Indigenous governance system provides a model for community defense in Mexico
Armed self-defense efforts in the Mexican state of Michoacán have opened a debate about about what Mexican citizens can do to protect themselves against violent drug cartels in a country where arms ownership is heavily restricted. Citizen militias in the states Tierra Caliente region have attracted international media attention and led to the formation of an officially recognized “rural police” force. But in the highlands of the state’s indigenous Purhépecha region, a similar effort has already marked three years of armed, community self-defense… but under a system of traditional indigenous law-enforcement and accountability. Andalusia Knoll has more from Mexico.
For the past several years, residents of Michoacán have been living in a climate of violence where extortion, kidnapping and murder have become routine. The first town to revolt as a community against organized crime is Cherán. In the process, residents of this largely indigenous town kicked out the politicians and police they say were in cahoots with the cartels and installed a new governance system based on Purhépecha traditions.
What sparked the uprising was the illegal logging of the community’s old growth forests by criminals. “There are many aspects which allow us to think and live as human beings in a distinct manner,” says Jeronimus Lemus, an active member of the community who regularly participates in government meetings. “Our elders say ‘sesi dekani’ which means to live well which many communities mention and is essentially the other side of capitalism. Our wellbeing is not based in the accumulation of riches, it is grounded in everyday vitality.”
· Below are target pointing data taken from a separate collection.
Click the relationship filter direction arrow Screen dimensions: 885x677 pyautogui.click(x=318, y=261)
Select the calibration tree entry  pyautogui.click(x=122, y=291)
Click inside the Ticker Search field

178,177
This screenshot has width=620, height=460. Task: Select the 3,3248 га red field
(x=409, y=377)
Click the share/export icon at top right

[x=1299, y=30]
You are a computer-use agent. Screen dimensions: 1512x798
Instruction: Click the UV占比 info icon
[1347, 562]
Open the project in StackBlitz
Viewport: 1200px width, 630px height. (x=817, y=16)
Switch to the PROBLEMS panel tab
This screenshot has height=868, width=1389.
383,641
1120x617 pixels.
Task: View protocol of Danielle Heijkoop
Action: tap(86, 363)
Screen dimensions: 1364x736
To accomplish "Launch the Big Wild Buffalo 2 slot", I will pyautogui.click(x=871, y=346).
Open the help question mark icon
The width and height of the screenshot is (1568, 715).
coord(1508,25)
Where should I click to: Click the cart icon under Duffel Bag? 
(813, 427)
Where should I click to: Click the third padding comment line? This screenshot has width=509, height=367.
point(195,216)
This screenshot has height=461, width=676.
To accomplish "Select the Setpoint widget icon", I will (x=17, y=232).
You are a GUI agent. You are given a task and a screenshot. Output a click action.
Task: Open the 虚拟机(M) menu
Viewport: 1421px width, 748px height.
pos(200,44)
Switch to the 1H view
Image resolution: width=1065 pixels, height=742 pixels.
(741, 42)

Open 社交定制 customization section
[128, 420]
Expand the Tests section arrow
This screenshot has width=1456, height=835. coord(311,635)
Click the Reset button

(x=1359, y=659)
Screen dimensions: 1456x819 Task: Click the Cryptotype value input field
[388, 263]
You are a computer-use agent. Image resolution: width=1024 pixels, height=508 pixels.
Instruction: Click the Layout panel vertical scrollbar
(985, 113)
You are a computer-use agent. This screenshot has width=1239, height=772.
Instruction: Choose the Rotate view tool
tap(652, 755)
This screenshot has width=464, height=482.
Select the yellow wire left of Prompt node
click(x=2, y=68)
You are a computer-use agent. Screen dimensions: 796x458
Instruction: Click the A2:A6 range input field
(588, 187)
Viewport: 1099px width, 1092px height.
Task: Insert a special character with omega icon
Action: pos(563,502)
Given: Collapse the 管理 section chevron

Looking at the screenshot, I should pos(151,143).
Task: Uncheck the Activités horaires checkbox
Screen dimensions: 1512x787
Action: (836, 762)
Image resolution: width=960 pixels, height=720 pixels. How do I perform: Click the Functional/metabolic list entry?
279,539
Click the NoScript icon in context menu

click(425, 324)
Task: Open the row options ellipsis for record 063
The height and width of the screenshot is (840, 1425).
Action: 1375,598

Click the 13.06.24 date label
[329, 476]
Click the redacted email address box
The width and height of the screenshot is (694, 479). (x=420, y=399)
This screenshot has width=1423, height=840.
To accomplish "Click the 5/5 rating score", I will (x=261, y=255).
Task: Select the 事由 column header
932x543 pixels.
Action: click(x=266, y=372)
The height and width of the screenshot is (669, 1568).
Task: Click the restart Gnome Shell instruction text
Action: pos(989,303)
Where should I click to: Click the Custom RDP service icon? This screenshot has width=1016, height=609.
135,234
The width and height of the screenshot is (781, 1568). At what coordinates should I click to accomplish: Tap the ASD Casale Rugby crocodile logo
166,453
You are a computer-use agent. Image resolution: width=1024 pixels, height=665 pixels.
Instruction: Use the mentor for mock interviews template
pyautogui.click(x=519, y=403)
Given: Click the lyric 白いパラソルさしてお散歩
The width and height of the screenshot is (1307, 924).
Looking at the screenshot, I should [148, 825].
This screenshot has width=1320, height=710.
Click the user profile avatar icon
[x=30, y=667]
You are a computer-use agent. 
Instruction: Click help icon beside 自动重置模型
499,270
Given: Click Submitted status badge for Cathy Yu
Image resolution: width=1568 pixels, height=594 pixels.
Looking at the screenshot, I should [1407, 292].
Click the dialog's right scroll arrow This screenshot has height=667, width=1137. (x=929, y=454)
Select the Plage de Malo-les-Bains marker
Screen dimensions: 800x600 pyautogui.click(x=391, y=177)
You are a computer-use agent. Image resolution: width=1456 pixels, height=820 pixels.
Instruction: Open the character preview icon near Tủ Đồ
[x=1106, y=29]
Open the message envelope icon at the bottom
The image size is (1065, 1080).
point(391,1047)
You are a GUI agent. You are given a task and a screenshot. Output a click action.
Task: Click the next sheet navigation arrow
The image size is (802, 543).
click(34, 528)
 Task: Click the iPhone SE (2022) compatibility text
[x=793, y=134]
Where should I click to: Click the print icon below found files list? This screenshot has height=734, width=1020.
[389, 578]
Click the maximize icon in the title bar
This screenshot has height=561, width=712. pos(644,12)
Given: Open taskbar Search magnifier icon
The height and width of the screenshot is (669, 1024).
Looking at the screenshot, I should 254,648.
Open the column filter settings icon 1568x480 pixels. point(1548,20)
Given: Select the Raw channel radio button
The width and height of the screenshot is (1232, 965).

A branch of the new local government, the Council of the Commons, works towards the preservation of the forest and communal lands. Fresno, a council member who for safety reasons declined to give his last name, says the work entails operating three communally-owned businesses — a sawmill, a greenhouse, and a concrete block factory and also patrolling the forests to prevent illegal logging.
“This is the hope that we want to leave to the future generations,” Fresno told FSRN. “But not just this, not just leave them the three micro enterprises or one thousand five hundred or two thousand five hundred reforested hectares. We want to leave them something more solid, something more stable something for the future that our children and grandchildren will be able to enjoy.”
One of the strategies to restore security to the town is to have a volunteer-run community guard that operates as a police force and answers to the town assembly. At the start of the uprising in Cherán, regular townspeople, including elderly women, took turns standing watch at barricades, armed with little more than sticks. Now the community guard consists of young men and women with professional police weaponry.
One business owner, who gave the pseudonym Juan Carlos, believes that the autonomous government lacks transparency and hasn’t complied with many of their promises, but is glad to no longer have to pay the equivalent of 400 to 700 dollars in monthly extortion fees to criminals. “The community guard is doing the work they need to be doing,” remarked Juan Carlos. “The thing I like most about them is that they are all local people. Before it was all people from outside who were always messing with us.”
Mixtec lawyer Francisco Lopez Bárcenas says community police have always existed in traditional indigenous governance systems. “The community police are characterized by being part of the structure of the government of the indigenous peoples, the obey the community, they are chosen by the people and another characteristic I would point out is that they have legal recognition based in the constitution and various laws.”
Lopez Bárcenas points out that the sub-ordinance of community police to a town assembly provides an accountability mechanism ad-hoc non-indigenous self-defense militias lack. “A characteristic of the self defense groups is the fact that they emerged during a dangerous moment for them and the community. This is the case of Michoacán and it is also the case of many other places, Guerrero, and other places in Veracruz. They don’t obey the community, they just obey themselves.”
The indigenous “uses and customs” system requires a higher level of citizen participation than the periodic voting of the conventional electoral system. One of the ways the local council has promoted youth participation is through the community station Radio Fogata.
“We try to inform our own people about what is happening and what we think is good and express what we want in the community,” says Angelica Martinez, a young woman who helps manage the station. “Sometimes it is very difficult because sometimes they are not interested in hearing what young people think. Also, we want people to understand that young people can participate and have opinions about the uprising of our community. We help young people escape from all the vices so they can come to the radio and do something good for the community.”
In recent weeks, Mexico’s federal government has split the militias in Michoacán’s Tierra Caliente region by giving them the option to disarm and join a regulated rural police force or be considered illegally armed actors.
Many in Mexico’s self defense movement distrust the government, saying that for years officials have either been complicit or complacent with respect to organized crime.
The people of Cherán argue they have a legal right to operate their own community police force and instead of disarming will continue to construct autonomous institutions.